### Supplied material
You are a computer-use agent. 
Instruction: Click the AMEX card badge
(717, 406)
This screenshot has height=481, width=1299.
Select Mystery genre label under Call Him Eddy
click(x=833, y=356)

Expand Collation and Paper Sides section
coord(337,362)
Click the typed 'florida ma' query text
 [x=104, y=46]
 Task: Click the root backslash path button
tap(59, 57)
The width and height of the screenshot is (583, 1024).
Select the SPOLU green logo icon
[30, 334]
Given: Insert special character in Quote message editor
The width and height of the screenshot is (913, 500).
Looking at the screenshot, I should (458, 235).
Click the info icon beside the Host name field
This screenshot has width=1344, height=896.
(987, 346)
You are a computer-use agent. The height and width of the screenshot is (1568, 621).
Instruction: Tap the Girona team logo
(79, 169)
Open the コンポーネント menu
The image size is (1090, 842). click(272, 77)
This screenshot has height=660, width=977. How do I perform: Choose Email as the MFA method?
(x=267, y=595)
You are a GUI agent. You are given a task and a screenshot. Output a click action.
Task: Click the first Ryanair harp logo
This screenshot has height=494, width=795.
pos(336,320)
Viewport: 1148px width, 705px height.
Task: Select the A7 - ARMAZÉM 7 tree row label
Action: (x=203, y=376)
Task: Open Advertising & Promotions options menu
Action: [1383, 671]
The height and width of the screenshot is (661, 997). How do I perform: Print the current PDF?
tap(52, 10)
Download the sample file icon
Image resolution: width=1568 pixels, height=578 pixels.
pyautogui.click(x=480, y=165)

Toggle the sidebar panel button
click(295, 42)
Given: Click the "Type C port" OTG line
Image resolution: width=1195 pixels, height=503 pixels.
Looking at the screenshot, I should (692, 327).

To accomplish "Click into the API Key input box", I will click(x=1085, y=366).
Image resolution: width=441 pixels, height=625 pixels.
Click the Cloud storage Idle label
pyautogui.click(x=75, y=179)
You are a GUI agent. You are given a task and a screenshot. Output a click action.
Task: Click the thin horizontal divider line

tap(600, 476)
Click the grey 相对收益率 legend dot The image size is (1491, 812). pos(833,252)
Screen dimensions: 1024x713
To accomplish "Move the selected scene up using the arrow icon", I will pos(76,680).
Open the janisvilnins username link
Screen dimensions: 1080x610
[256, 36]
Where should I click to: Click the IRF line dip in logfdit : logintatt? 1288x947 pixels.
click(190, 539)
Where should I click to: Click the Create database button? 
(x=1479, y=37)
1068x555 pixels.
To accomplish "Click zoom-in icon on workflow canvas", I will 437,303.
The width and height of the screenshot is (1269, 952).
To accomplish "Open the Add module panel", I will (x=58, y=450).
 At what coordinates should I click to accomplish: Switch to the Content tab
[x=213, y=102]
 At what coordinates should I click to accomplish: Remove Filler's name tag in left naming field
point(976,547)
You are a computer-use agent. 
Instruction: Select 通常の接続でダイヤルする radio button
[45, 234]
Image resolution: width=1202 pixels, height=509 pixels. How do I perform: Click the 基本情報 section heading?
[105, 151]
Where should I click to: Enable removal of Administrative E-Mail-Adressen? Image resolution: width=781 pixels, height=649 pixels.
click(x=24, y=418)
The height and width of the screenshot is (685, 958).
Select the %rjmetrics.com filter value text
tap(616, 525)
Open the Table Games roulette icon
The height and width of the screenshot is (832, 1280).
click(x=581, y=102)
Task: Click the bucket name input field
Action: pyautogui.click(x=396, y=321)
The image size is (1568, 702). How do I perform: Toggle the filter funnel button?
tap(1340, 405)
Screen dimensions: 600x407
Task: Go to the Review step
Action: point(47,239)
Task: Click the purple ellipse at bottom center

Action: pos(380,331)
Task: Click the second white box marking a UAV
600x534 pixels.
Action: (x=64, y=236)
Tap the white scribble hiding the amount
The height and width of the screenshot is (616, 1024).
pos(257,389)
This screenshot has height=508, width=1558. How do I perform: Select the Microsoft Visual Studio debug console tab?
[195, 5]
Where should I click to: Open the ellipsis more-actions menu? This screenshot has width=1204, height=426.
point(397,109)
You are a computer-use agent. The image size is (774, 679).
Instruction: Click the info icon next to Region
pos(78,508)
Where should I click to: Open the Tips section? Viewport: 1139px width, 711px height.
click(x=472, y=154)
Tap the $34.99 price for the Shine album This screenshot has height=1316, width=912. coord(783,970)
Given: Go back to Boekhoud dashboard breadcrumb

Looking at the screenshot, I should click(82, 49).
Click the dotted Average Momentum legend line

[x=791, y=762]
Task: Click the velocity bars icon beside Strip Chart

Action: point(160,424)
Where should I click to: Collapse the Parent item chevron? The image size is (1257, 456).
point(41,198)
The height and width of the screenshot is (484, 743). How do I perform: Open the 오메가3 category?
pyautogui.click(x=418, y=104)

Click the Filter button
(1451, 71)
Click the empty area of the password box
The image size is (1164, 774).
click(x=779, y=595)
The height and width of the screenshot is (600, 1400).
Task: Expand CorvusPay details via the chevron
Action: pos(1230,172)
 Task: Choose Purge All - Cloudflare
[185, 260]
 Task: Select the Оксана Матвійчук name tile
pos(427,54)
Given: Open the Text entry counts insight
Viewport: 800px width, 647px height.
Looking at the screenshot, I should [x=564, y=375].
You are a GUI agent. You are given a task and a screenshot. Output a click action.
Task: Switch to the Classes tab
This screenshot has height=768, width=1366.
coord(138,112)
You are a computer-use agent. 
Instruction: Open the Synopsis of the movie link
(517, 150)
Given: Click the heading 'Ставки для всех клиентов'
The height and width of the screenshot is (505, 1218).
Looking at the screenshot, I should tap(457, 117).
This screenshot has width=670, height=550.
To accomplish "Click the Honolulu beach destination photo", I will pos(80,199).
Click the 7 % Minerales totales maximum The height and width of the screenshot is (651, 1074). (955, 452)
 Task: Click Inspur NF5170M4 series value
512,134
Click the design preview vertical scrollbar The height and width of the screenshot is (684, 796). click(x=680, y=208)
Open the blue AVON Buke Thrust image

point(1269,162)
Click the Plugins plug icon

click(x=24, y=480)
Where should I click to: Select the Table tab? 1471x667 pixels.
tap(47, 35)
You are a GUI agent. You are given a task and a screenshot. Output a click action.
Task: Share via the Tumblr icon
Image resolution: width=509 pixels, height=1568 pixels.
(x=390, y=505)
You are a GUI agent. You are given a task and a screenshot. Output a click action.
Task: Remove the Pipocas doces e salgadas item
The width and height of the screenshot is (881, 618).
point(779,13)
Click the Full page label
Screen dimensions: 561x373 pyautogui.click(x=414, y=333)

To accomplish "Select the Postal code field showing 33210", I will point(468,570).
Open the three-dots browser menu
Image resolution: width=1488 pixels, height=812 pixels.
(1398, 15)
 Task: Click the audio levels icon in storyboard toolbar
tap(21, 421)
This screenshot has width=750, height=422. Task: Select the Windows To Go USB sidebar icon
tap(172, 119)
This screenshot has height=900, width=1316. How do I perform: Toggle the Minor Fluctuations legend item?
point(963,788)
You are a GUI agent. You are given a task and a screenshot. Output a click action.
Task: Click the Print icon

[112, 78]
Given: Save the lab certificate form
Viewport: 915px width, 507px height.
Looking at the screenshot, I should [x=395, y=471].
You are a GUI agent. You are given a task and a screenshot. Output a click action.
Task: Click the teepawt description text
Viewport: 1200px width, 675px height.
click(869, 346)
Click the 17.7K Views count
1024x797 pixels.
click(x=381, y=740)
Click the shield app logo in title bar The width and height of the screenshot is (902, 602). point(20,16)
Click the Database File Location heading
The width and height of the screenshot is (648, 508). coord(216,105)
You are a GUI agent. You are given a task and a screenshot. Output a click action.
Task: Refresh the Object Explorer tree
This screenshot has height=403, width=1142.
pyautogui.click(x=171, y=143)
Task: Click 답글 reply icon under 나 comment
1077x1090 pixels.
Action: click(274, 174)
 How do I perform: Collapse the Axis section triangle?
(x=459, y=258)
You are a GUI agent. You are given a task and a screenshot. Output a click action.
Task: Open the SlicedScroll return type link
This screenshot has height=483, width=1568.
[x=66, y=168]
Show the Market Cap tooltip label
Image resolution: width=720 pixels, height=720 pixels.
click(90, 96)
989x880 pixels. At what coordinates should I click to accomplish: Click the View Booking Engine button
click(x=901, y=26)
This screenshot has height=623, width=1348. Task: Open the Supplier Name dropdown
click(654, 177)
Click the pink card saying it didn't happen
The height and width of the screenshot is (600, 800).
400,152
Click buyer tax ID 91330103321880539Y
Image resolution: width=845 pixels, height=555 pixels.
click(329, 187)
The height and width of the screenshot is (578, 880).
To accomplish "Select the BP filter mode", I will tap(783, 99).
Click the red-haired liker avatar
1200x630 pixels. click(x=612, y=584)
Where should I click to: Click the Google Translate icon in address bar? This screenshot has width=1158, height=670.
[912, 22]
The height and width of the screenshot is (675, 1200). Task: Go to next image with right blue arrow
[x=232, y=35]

### What you should do
Restate word for word only the lines above from the line containing "Task: Click the audio" to the line containing "Given: Save the lab certificate form", both of them included.

### Your response
 Task: Click the audio levels icon in storyboard toolbar
tap(21, 421)
This screenshot has width=750, height=422. Task: Select the Windows To Go USB sidebar icon
tap(172, 119)
This screenshot has height=900, width=1316. How do I perform: Toggle the Minor Fluctuations legend item?
point(963,788)
You are a GUI agent. You are given a task and a screenshot. Output a click action.
Task: Click the Print icon

[112, 78]
Given: Save the lab certificate form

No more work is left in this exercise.